Share

5. Aku Lelah

"Yah … ayah!" panggil Anita. Ia terus berjalan hingga memasuki kamar. 

Klik. 

"Astaghfirullaaah … !" pekik Anita.

Dua insan di atas ranjang terlonjak dengan keberadaan Anita. 

"Anita?!" 

Mata Anita menatap nanar. Jantungnya melompat tak beraturan. Dadanya turun naik, menahan napasnya yang memburu. Ia tidak ingin percaya dengan penglihatannya. Kenyataannya, keterkejutan dua orang tersebut sangat nyata.

"Anita, kau datang?" Seorang laki-laki berdiri mendekatinya. Sedang, yang perempuan sibuk merapikan pakaiannya yang tersingkap. 

"Kenapa … kalian tega lakukan ini?" Mata Anita berkaca-kaca. 

"Dengarkan aku dulu. Aku bisa jelaskan." 

Ridwan memegang tangan Anita, tetapi tangan itu keburu menarik. 

"Kenapa? Yah, Izza … di sana berjuang melawan … kematian. Kau di sini …." 

Anita tak sanggup meneruskan ucapannya.

"Dengarkan aku dulu."

"Apa yang didengarkan?!" Anita mulai mengamuk. "Jelas-jelas mataku melihatnya sendiri."

"Nit, tenang ya. Kita bicara baik-baik. Oke."
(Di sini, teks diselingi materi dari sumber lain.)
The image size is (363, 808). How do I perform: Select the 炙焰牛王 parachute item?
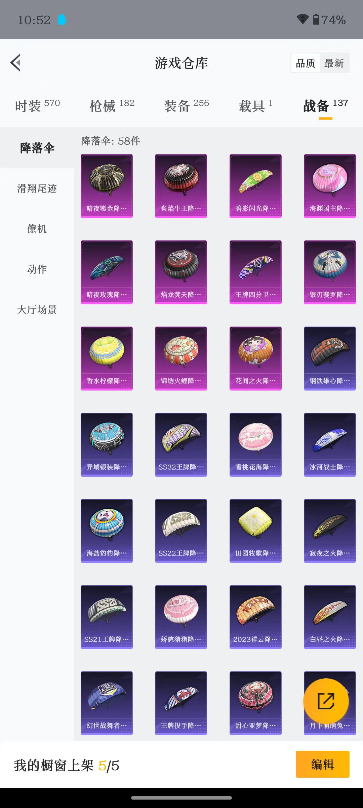click(181, 186)
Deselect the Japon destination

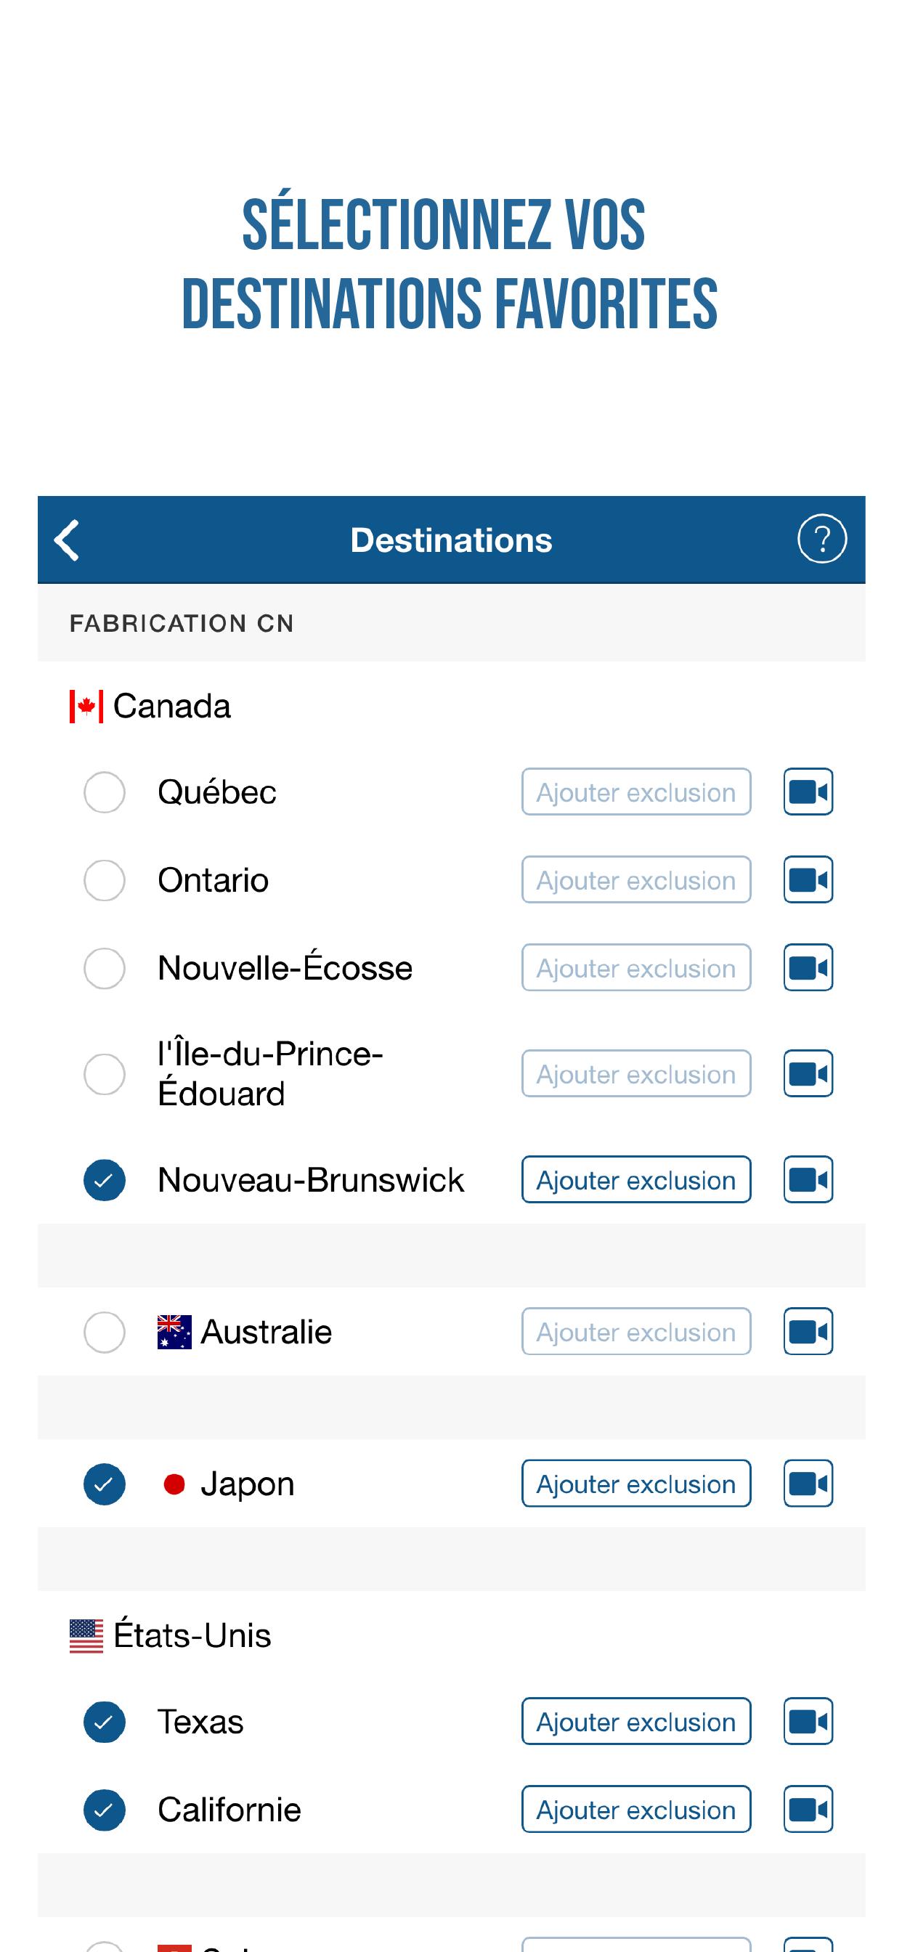(104, 1484)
Anita memalingkan wajahnya ke arah perempuan di atas ranjang. Emosi semakin melonjak tinggi melihat wajah tanpa dosa. Secepat kilat ia merangsek maju, lalu menarik pakaian yang dikenakan perempuan itu.

*

Di lain tempat. 

"Mang Yuni, putar mobilnya?"

Amang Yuni menoleh heran. "Loh, kok?"

"Kita kembali ke rumah Anita. Perasaanku tidak nyaman."

"Pak, nanti meeting kita terlambat. Mengantar Bu Anita sudah memakan waktu berapa jam. Kita sedang keburu, Pak." Karin mengingatkan. 

"Cancel saja."

"Pak?!"

"Putar, Mang!" desak Bayu.

Meski bingung Amang Yuni menurut saja. Bayu sangat mengenal Anita. Anita tidak akan meninggalkan Izza hanya dalam urusan sepele. 
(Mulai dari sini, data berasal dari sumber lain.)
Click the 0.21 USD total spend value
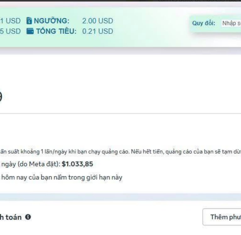 [98, 31]
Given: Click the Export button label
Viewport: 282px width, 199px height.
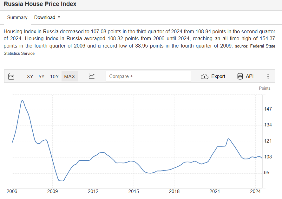Looking at the screenshot, I should coord(218,76).
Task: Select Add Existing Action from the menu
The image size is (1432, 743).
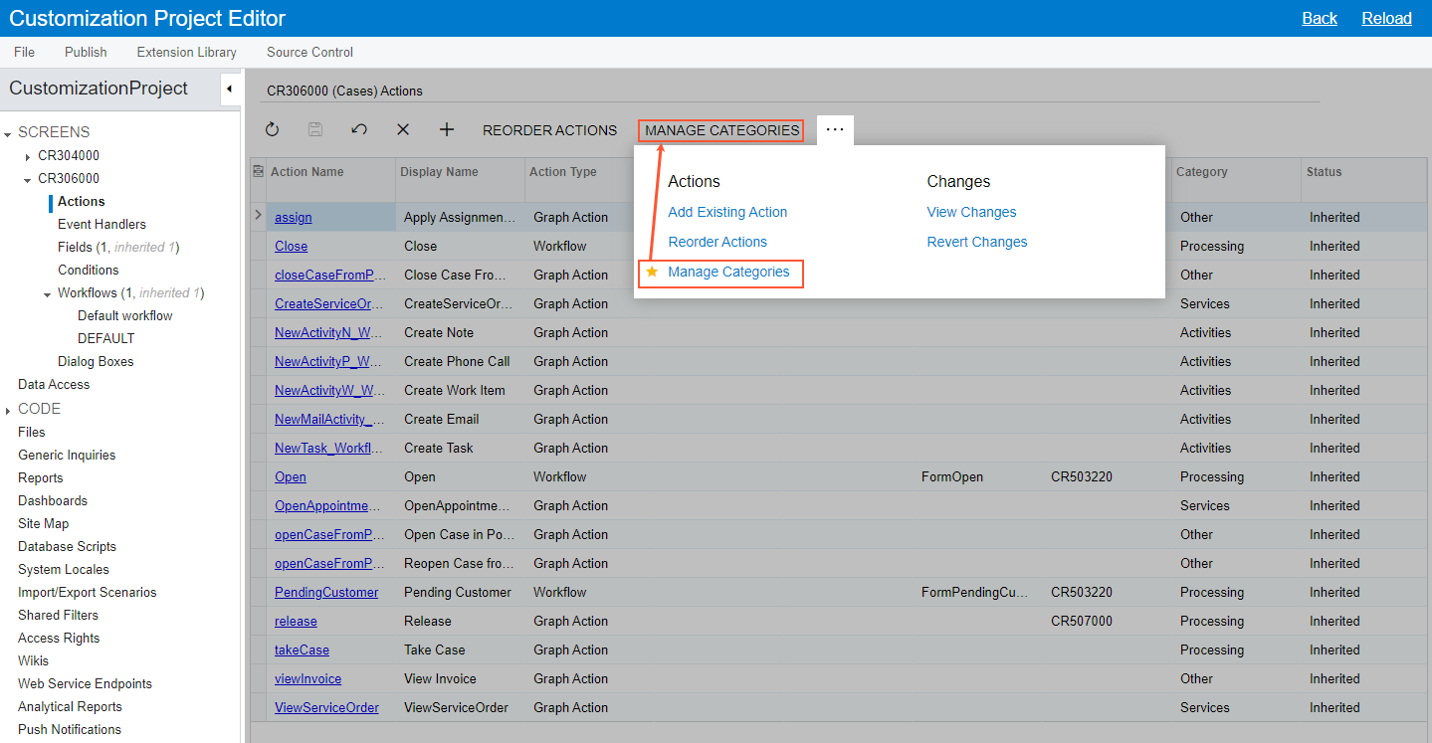Action: 727,212

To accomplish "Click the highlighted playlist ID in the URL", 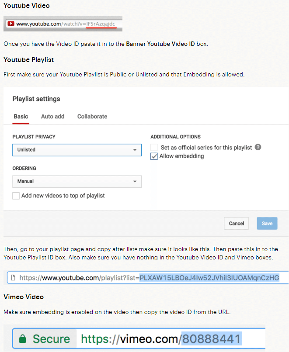I will (209, 278).
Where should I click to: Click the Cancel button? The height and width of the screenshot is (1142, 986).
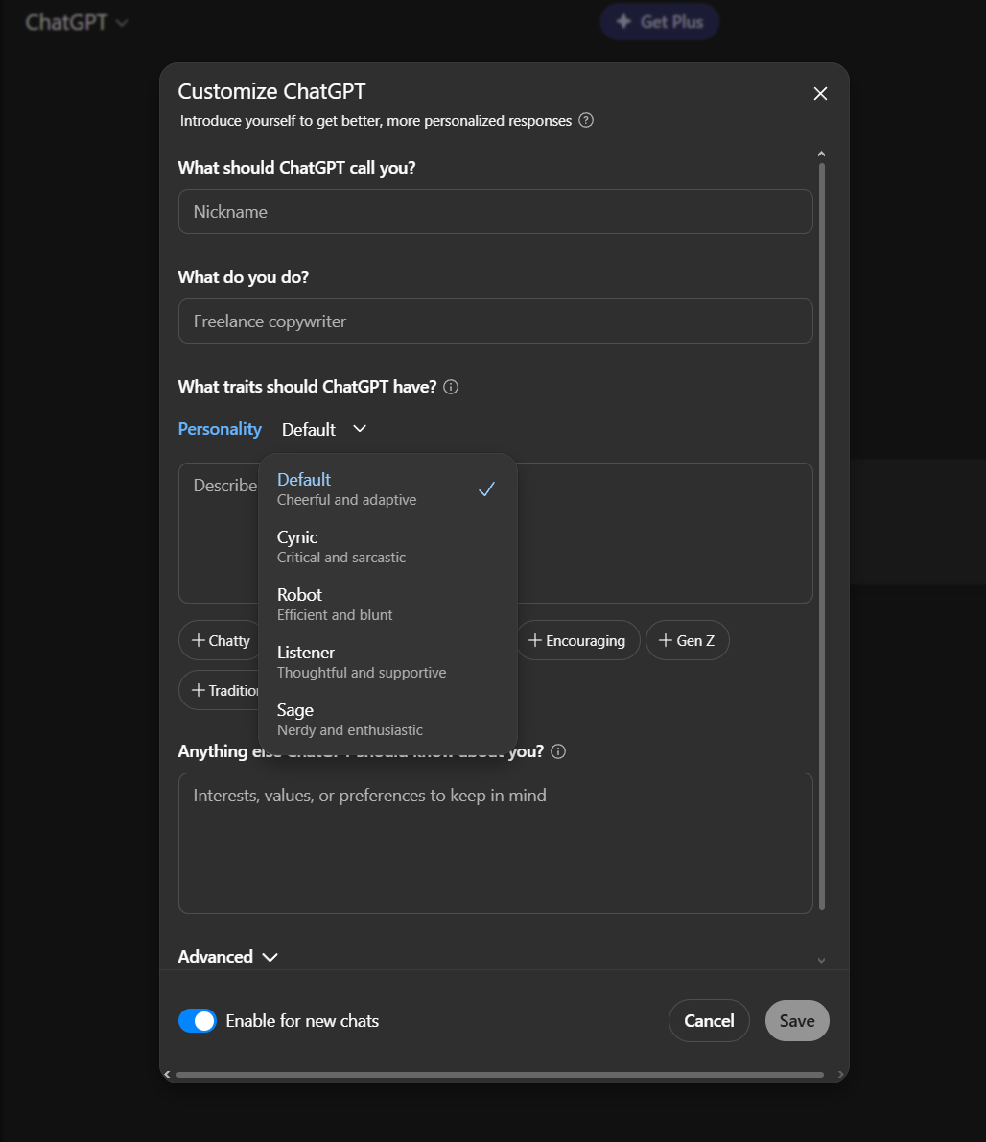pos(709,1021)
Kalau sekadar ketinggalan barang, masih bisa dikirim pakai jasa pengiriman. Ia semakin khawatir, mengingat Anita yang mondar-mandir di kamar seperti menunggu seseorang dengan cemas. 

Ketika mereka sampai, beberapa orang berkerumun di halaman sambil berbisik-bisik satu sama lain. Bayu cepat berlari, memecah kerumunan itu. 

Di dalam rumah terlihat Anita mengamuk. Pecahan kaca dan barang-barang berceceran di lantai, bahkan bercak darah. Seorang laki-laki berusaha menenangkan Anita, tetapi perempuan itu terus mengamuk. Bayu mengira itu suami Anita. 

Bayu masuk ke dalam. Ia sempat menangkap foto Izza yang hendak dilempar Anita. 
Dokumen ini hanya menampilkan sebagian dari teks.